(Data shown)
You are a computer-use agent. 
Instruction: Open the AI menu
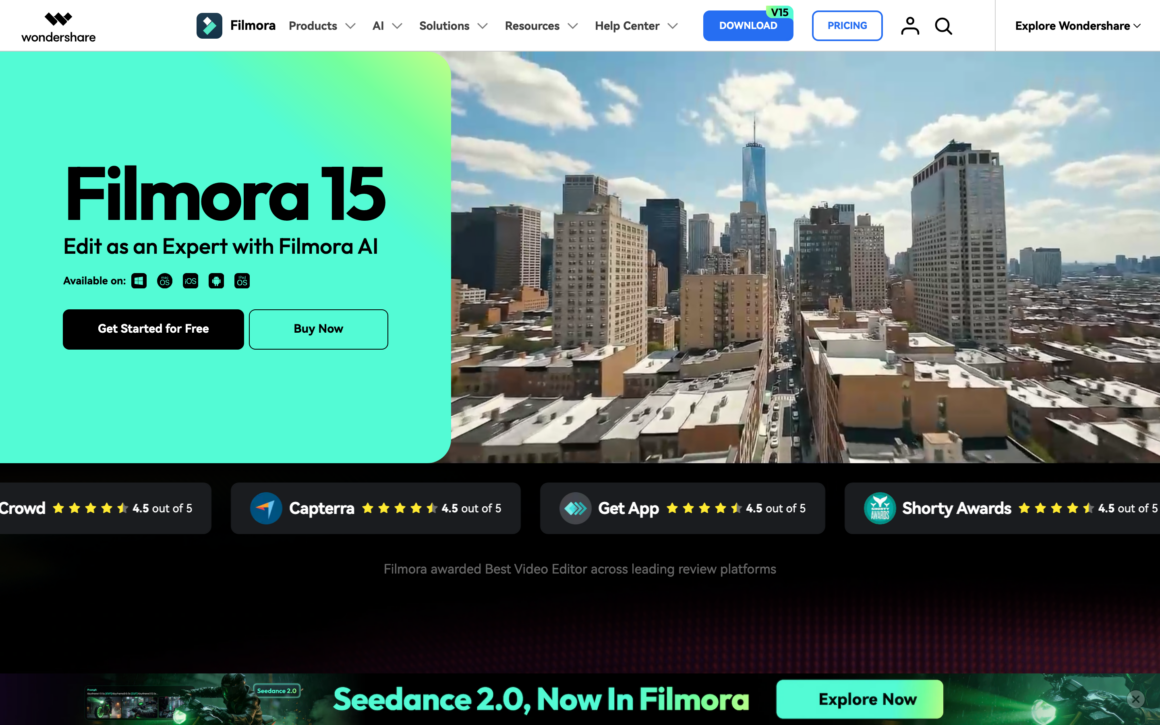pyautogui.click(x=387, y=26)
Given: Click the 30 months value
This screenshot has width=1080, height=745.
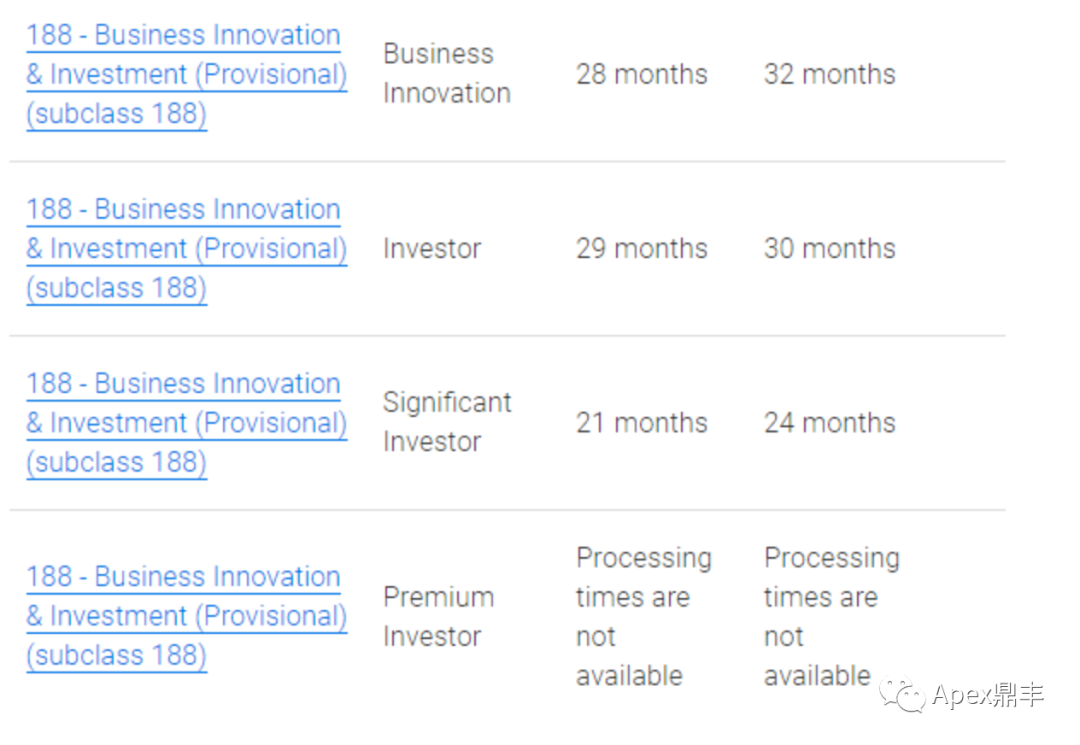Looking at the screenshot, I should click(830, 249).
(End Data shown)
(What this task involves) Return the data exactly as it stands, minus the pictures.

(Reply)
You are a computer-use agent. 
Instruction: Open the AI menu
pyautogui.click(x=387, y=26)
Given: Click the 30 months value
This screenshot has width=1080, height=745.
Looking at the screenshot, I should click(830, 249).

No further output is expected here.